**TASK GOAL**.
Reproduce the following material line for line, keeping every character as it stands.

═════ DATA SHOWN ═════

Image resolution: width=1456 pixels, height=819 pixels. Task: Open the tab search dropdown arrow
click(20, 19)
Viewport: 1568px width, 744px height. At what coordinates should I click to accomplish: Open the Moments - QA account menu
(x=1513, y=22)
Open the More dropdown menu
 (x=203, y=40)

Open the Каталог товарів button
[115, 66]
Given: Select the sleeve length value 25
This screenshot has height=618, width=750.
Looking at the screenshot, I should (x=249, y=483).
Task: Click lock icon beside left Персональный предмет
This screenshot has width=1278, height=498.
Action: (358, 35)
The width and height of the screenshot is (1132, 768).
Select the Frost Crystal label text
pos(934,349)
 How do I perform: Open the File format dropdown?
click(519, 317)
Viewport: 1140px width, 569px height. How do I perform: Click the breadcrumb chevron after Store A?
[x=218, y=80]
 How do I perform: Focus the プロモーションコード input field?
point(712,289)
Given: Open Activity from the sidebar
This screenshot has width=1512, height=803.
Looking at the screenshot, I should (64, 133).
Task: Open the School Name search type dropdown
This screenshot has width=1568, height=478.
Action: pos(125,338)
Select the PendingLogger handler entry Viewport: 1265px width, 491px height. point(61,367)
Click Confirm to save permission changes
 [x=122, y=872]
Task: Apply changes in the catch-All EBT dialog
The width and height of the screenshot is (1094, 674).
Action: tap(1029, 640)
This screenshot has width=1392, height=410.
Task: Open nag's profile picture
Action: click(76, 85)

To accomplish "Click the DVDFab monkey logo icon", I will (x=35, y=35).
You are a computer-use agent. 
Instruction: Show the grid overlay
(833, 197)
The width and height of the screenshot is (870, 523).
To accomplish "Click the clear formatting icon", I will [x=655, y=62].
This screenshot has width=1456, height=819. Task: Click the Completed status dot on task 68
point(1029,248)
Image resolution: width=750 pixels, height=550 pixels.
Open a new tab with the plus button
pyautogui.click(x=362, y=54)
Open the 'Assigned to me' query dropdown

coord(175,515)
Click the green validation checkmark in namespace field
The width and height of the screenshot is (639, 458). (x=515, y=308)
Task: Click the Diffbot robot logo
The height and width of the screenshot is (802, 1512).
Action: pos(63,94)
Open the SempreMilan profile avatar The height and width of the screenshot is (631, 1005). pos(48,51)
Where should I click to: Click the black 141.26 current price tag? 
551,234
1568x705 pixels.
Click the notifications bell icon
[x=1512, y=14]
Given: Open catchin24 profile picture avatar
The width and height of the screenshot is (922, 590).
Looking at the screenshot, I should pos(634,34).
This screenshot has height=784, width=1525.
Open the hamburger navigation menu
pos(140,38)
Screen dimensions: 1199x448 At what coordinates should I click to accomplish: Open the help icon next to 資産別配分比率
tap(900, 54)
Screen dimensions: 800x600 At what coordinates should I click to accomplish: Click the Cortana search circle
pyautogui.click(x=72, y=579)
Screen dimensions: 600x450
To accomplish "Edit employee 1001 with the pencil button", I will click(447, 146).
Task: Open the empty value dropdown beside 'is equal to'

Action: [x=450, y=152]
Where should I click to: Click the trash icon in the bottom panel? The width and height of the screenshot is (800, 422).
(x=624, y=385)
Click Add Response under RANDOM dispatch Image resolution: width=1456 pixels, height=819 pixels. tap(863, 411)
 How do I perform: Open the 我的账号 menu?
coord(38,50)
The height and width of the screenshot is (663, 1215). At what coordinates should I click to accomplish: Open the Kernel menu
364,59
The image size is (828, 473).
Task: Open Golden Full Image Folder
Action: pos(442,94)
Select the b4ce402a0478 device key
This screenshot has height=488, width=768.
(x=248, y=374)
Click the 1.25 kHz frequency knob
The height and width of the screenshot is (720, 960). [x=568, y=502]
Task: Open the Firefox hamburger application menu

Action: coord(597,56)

═════

**PROBLEM SOLUTION**.
Image resolution: width=1456 pixels, height=819 pixels. Task: Open the tab search dropdown arrow
click(20, 19)
Viewport: 1568px width, 744px height. At what coordinates should I click to accomplish: Open the Moments - QA account menu
(x=1513, y=22)
Open the More dropdown menu
 (x=203, y=40)

Open the Каталог товарів button
[115, 66]
Given: Select the sleeve length value 25
This screenshot has height=618, width=750.
Looking at the screenshot, I should (x=249, y=483).
Task: Click lock icon beside left Персональный предмет
This screenshot has width=1278, height=498.
Action: (358, 35)
The width and height of the screenshot is (1132, 768).
Select the Frost Crystal label text
pos(934,349)
 How do I perform: Open the File format dropdown?
click(519, 317)
Viewport: 1140px width, 569px height. How do I perform: Click the breadcrumb chevron after Store A?
[x=218, y=80]
 How do I perform: Focus the プロモーションコード input field?
point(712,289)
Given: Open Activity from the sidebar
This screenshot has width=1512, height=803.
Looking at the screenshot, I should (64, 133).
Task: Open the School Name search type dropdown
This screenshot has width=1568, height=478.
Action: pos(125,338)
Select the PendingLogger handler entry Viewport: 1265px width, 491px height. point(61,367)
Click Confirm to save permission changes
 [x=122, y=872]
Task: Apply changes in the catch-All EBT dialog
The width and height of the screenshot is (1094, 674).
Action: tap(1029, 640)
This screenshot has width=1392, height=410.
Task: Open nag's profile picture
Action: click(76, 85)

To accomplish "Click the DVDFab monkey logo icon", I will (x=35, y=35).
You are a computer-use agent. 
Instruction: Show the grid overlay
(833, 197)
The width and height of the screenshot is (870, 523).
To accomplish "Click the clear formatting icon", I will [x=655, y=62].
This screenshot has width=1456, height=819. Task: Click the Completed status dot on task 68
point(1029,248)
Image resolution: width=750 pixels, height=550 pixels.
Open a new tab with the plus button
pyautogui.click(x=362, y=54)
Open the 'Assigned to me' query dropdown

coord(175,515)
Click the green validation checkmark in namespace field
The width and height of the screenshot is (639, 458). (x=515, y=308)
Task: Click the Diffbot robot logo
The height and width of the screenshot is (802, 1512).
Action: pos(63,94)
Open the SempreMilan profile avatar The height and width of the screenshot is (631, 1005). pos(48,51)
Where should I click to: Click the black 141.26 current price tag? 
551,234
1568x705 pixels.
Click the notifications bell icon
[x=1512, y=14]
Given: Open catchin24 profile picture avatar
The width and height of the screenshot is (922, 590).
Looking at the screenshot, I should pos(634,34).
This screenshot has height=784, width=1525.
Open the hamburger navigation menu
pos(140,38)
Screen dimensions: 1199x448 At what coordinates should I click to accomplish: Open the help icon next to 資産別配分比率
tap(900, 54)
Screen dimensions: 800x600 At what coordinates should I click to accomplish: Click the Cortana search circle
pyautogui.click(x=72, y=579)
Screen dimensions: 600x450
To accomplish "Edit employee 1001 with the pencil button", I will click(447, 146).
Task: Open the empty value dropdown beside 'is equal to'

Action: [x=450, y=152]
Where should I click to: Click the trash icon in the bottom panel? The width and height of the screenshot is (800, 422).
(x=624, y=385)
Click Add Response under RANDOM dispatch Image resolution: width=1456 pixels, height=819 pixels. tap(863, 411)
 How do I perform: Open the 我的账号 menu?
coord(38,50)
The height and width of the screenshot is (663, 1215). At what coordinates should I click to accomplish: Open the Kernel menu
364,59
The image size is (828, 473).
Task: Open Golden Full Image Folder
Action: pos(442,94)
Select the b4ce402a0478 device key
This screenshot has height=488, width=768.
(x=248, y=374)
Click the 1.25 kHz frequency knob
The height and width of the screenshot is (720, 960). [x=568, y=502]
Task: Open the Firefox hamburger application menu

Action: coord(597,56)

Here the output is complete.